WORK INSTRUCTION: Take from the data every line in which the word "number" is found.
↓↓↓
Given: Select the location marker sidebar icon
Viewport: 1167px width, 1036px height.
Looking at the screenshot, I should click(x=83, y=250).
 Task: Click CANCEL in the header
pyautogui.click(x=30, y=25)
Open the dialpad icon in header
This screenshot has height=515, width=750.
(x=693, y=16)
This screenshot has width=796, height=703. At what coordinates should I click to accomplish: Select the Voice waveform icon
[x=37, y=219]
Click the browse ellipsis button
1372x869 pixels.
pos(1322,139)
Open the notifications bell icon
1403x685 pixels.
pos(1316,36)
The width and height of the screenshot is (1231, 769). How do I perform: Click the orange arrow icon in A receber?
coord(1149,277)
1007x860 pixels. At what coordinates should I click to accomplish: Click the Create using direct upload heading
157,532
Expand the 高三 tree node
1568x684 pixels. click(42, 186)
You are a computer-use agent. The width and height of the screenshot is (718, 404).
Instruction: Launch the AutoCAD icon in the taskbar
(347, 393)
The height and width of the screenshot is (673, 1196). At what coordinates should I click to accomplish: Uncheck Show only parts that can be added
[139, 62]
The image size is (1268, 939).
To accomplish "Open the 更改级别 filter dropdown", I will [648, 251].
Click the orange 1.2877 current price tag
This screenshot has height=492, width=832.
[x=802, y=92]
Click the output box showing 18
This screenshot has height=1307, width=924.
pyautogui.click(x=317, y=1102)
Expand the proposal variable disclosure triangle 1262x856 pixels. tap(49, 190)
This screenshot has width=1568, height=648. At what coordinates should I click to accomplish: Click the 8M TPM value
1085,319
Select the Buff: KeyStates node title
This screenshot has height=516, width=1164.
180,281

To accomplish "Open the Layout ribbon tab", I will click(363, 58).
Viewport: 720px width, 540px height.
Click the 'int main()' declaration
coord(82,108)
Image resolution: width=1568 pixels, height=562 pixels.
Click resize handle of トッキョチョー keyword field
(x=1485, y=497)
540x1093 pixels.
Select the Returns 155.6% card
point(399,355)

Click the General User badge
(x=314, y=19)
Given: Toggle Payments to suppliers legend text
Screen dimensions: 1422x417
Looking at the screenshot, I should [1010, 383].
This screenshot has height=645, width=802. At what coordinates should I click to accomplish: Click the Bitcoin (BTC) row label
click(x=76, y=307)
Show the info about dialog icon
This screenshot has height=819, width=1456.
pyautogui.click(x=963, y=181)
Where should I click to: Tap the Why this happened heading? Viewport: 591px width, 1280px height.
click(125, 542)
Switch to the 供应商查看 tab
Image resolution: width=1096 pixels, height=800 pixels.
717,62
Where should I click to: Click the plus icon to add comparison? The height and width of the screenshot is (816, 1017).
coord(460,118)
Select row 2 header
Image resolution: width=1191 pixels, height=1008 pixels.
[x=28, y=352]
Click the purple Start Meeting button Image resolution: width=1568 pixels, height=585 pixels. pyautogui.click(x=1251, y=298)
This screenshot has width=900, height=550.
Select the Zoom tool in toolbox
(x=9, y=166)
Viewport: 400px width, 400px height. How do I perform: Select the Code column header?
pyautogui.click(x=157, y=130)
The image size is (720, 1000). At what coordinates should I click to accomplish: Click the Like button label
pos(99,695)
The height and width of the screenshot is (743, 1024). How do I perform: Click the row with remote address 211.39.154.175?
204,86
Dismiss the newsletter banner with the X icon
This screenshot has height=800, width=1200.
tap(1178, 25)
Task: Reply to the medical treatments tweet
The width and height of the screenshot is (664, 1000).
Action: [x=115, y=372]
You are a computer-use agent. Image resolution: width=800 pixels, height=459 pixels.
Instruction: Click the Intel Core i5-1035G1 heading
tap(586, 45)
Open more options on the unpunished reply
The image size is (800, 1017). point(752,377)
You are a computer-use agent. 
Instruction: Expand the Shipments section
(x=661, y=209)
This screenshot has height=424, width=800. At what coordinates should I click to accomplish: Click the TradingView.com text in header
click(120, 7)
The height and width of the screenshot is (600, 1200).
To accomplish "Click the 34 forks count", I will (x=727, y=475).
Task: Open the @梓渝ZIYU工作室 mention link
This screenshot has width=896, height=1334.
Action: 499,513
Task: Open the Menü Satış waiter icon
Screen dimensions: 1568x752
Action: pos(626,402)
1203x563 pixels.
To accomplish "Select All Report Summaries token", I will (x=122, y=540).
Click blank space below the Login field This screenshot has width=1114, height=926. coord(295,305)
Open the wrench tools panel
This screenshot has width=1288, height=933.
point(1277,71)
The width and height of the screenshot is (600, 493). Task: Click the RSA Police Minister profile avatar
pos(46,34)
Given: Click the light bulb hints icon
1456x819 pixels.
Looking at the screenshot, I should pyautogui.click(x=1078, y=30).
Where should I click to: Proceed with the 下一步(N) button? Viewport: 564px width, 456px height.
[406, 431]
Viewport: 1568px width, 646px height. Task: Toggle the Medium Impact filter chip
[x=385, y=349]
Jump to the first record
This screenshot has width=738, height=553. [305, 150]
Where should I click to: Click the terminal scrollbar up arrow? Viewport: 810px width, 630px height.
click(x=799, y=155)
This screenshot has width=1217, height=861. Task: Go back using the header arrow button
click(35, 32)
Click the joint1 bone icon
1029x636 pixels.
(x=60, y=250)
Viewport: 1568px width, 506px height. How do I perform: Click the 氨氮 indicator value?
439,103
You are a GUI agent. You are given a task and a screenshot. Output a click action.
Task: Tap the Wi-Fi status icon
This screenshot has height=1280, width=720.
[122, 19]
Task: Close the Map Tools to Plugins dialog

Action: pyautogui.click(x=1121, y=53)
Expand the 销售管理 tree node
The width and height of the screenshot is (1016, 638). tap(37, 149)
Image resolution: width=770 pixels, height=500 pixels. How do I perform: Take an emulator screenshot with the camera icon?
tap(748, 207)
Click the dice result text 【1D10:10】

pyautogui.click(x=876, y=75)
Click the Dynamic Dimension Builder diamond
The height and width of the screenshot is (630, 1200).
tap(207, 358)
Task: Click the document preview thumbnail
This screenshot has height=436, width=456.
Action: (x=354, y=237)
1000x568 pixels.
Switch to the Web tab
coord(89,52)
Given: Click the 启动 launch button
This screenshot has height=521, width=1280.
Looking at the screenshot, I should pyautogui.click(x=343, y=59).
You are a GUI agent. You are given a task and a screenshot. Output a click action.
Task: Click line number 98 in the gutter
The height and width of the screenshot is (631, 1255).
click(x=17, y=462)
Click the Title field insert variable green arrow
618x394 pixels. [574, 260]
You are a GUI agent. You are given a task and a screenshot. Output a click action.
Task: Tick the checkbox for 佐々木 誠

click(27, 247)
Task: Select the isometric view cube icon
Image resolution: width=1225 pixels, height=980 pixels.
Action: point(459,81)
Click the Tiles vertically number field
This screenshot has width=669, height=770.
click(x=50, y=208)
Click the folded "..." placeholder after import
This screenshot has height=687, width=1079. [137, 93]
↑↑↑
TASK RESULT:
Task: Click line number 98 in the gutter
Click the Tiles vertically number field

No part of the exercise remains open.